* _PROBLEM REQUIREMENTS_
Please count the lines of the records below that contain the string "screenshot", matching case exactly, and give only that number.

* _DATASET RECORDS_
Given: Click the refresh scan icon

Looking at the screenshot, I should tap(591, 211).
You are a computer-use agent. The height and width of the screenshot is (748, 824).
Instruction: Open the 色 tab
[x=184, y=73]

* _ANSWER TO THE TASK_
2